═════ RECORDS FOR PROCESSING
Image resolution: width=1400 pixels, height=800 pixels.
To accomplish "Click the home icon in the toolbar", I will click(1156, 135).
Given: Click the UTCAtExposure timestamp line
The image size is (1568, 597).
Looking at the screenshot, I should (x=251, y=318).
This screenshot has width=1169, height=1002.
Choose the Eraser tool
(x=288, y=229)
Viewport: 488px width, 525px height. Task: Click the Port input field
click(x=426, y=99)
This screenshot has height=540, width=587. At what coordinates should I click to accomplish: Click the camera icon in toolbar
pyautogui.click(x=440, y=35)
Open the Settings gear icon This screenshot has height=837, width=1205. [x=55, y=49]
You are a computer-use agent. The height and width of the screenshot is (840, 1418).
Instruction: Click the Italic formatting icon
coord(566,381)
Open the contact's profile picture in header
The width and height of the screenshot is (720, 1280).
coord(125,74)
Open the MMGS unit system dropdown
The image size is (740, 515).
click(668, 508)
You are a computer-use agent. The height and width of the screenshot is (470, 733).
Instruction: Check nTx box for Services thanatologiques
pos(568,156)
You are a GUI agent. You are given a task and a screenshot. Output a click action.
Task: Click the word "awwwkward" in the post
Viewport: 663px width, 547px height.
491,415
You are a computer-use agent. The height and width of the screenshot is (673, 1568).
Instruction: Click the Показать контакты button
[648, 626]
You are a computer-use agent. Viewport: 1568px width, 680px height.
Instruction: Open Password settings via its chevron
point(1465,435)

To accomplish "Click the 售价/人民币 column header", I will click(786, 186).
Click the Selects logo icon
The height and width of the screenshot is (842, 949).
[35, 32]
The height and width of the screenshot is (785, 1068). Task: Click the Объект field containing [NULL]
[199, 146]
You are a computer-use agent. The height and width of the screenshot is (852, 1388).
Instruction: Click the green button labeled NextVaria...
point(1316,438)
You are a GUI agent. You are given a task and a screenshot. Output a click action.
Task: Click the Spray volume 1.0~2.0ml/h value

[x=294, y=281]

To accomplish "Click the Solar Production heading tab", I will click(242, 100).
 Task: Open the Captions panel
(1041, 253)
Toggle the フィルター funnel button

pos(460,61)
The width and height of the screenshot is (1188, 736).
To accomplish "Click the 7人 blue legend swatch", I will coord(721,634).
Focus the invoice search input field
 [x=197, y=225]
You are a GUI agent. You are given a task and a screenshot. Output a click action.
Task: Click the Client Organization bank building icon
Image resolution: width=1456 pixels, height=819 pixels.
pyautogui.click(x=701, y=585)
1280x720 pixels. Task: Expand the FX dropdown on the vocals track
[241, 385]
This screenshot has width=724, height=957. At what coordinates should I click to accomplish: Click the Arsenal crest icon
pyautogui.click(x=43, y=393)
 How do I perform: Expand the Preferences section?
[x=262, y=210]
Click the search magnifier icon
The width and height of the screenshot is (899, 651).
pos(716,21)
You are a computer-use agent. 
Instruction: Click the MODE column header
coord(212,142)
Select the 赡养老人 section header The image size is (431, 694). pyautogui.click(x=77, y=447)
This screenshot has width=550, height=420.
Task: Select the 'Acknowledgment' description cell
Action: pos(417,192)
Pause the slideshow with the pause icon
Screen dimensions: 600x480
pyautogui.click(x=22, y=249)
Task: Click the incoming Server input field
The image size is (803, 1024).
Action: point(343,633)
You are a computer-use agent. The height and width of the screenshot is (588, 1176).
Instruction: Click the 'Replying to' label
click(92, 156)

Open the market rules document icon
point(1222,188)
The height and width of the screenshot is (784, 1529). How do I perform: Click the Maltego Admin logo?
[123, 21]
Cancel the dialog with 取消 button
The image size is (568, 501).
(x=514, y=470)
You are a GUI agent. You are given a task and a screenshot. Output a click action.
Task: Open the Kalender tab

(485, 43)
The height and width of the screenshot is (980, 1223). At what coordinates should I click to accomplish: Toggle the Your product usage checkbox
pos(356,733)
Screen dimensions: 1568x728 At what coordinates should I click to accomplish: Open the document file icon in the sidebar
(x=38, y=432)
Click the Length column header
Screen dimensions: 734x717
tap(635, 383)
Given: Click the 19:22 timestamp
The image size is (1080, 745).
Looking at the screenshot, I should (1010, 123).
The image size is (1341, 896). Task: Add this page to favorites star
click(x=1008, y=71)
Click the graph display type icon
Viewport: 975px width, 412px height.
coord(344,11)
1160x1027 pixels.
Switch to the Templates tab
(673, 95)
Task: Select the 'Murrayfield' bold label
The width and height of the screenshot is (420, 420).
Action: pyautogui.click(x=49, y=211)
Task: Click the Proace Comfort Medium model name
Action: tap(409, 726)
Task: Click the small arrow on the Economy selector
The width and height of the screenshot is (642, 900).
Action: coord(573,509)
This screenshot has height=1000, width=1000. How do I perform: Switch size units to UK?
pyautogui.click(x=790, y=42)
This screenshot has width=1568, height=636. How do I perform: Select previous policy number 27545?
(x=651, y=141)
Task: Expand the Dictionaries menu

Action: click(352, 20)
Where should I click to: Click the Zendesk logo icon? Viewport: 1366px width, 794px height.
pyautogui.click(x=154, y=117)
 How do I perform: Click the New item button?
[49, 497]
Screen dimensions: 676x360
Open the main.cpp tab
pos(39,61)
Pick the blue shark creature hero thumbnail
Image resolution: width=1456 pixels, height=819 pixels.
══════════
• **WORK ITEM**: Return the whole listing above verbatim.

• **ANSWER**:
Image resolution: width=1400 pixels, height=800 pixels.
To accomplish "Click the home icon in the toolbar", I will click(1156, 135).
Given: Click the UTCAtExposure timestamp line
The image size is (1568, 597).
Looking at the screenshot, I should (x=251, y=318).
This screenshot has width=1169, height=1002.
Choose the Eraser tool
(x=288, y=229)
Viewport: 488px width, 525px height. Task: Click the Port input field
click(x=426, y=99)
This screenshot has height=540, width=587. At what coordinates should I click to accomplish: Click the camera icon in toolbar
pyautogui.click(x=440, y=35)
Open the Settings gear icon This screenshot has height=837, width=1205. [x=55, y=49]
You are a computer-use agent. The height and width of the screenshot is (840, 1418).
Instruction: Click the Italic formatting icon
coord(566,381)
Open the contact's profile picture in header
The width and height of the screenshot is (720, 1280).
coord(125,74)
Open the MMGS unit system dropdown
The image size is (740, 515).
click(668, 508)
You are a computer-use agent. The height and width of the screenshot is (470, 733).
Instruction: Check nTx box for Services thanatologiques
pos(568,156)
You are a GUI agent. You are given a task and a screenshot. Output a click action.
Task: Click the word "awwwkward" in the post
Viewport: 663px width, 547px height.
491,415
You are a computer-use agent. The height and width of the screenshot is (673, 1568).
Instruction: Click the Показать контакты button
[648, 626]
You are a computer-use agent. Viewport: 1568px width, 680px height.
Instruction: Open Password settings via its chevron
point(1465,435)

To accomplish "Click the 售价/人民币 column header", I will click(786, 186).
Click the Selects logo icon
The height and width of the screenshot is (842, 949).
[35, 32]
The height and width of the screenshot is (785, 1068). Task: Click the Объект field containing [NULL]
[199, 146]
You are a computer-use agent. The height and width of the screenshot is (852, 1388).
Instruction: Click the green button labeled NextVaria...
point(1316,438)
You are a GUI agent. You are given a task and a screenshot. Output a click action.
Task: Click the Spray volume 1.0~2.0ml/h value

[x=294, y=281]

To accomplish "Click the Solar Production heading tab", I will click(242, 100).
 Task: Open the Captions panel
(1041, 253)
Toggle the フィルター funnel button

pos(460,61)
The width and height of the screenshot is (1188, 736).
To accomplish "Click the 7人 blue legend swatch", I will coord(721,634).
Focus the invoice search input field
 [x=197, y=225]
You are a GUI agent. You are given a task and a screenshot. Output a click action.
Task: Click the Client Organization bank building icon
Image resolution: width=1456 pixels, height=819 pixels.
pyautogui.click(x=701, y=585)
1280x720 pixels. Task: Expand the FX dropdown on the vocals track
[241, 385]
This screenshot has width=724, height=957. At what coordinates should I click to accomplish: Click the Arsenal crest icon
pyautogui.click(x=43, y=393)
 How do I perform: Expand the Preferences section?
[x=262, y=210]
Click the search magnifier icon
The width and height of the screenshot is (899, 651).
pos(716,21)
You are a computer-use agent. 
Instruction: Click the MODE column header
coord(212,142)
Select the 赡养老人 section header The image size is (431, 694). pyautogui.click(x=77, y=447)
This screenshot has width=550, height=420.
Task: Select the 'Acknowledgment' description cell
Action: pos(417,192)
Pause the slideshow with the pause icon
Screen dimensions: 600x480
pyautogui.click(x=22, y=249)
Task: Click the incoming Server input field
The image size is (803, 1024).
Action: point(343,633)
You are a computer-use agent. The height and width of the screenshot is (588, 1176).
Instruction: Click the 'Replying to' label
click(92, 156)

Open the market rules document icon
point(1222,188)
The height and width of the screenshot is (784, 1529). How do I perform: Click the Maltego Admin logo?
[123, 21]
Cancel the dialog with 取消 button
The image size is (568, 501).
(x=514, y=470)
You are a GUI agent. You are given a task and a screenshot. Output a click action.
Task: Open the Kalender tab

(485, 43)
The height and width of the screenshot is (980, 1223). At what coordinates should I click to accomplish: Toggle the Your product usage checkbox
pos(356,733)
Screen dimensions: 1568x728 At what coordinates should I click to accomplish: Open the document file icon in the sidebar
(x=38, y=432)
Click the Length column header
Screen dimensions: 734x717
tap(635, 383)
Given: Click the 19:22 timestamp
The image size is (1080, 745).
Looking at the screenshot, I should (1010, 123).
The image size is (1341, 896). Task: Add this page to favorites star
click(x=1008, y=71)
Click the graph display type icon
Viewport: 975px width, 412px height.
coord(344,11)
1160x1027 pixels.
Switch to the Templates tab
(673, 95)
Task: Select the 'Murrayfield' bold label
The width and height of the screenshot is (420, 420).
Action: pyautogui.click(x=49, y=211)
Task: Click the Proace Comfort Medium model name
Action: tap(409, 726)
Task: Click the small arrow on the Economy selector
The width and height of the screenshot is (642, 900).
Action: coord(573,509)
This screenshot has height=1000, width=1000. How do I perform: Switch size units to UK?
pyautogui.click(x=790, y=42)
This screenshot has width=1568, height=636. How do I perform: Select previous policy number 27545?
(x=651, y=141)
Task: Expand the Dictionaries menu

Action: click(352, 20)
Where should I click to: Click the Zendesk logo icon? Viewport: 1366px width, 794px height.
pyautogui.click(x=154, y=117)
 How do I perform: Click the New item button?
[49, 497]
Screen dimensions: 676x360
Open the main.cpp tab
pos(39,61)
Pick the blue shark creature hero thumbnail
Image resolution: width=1456 pixels, height=819 pixels.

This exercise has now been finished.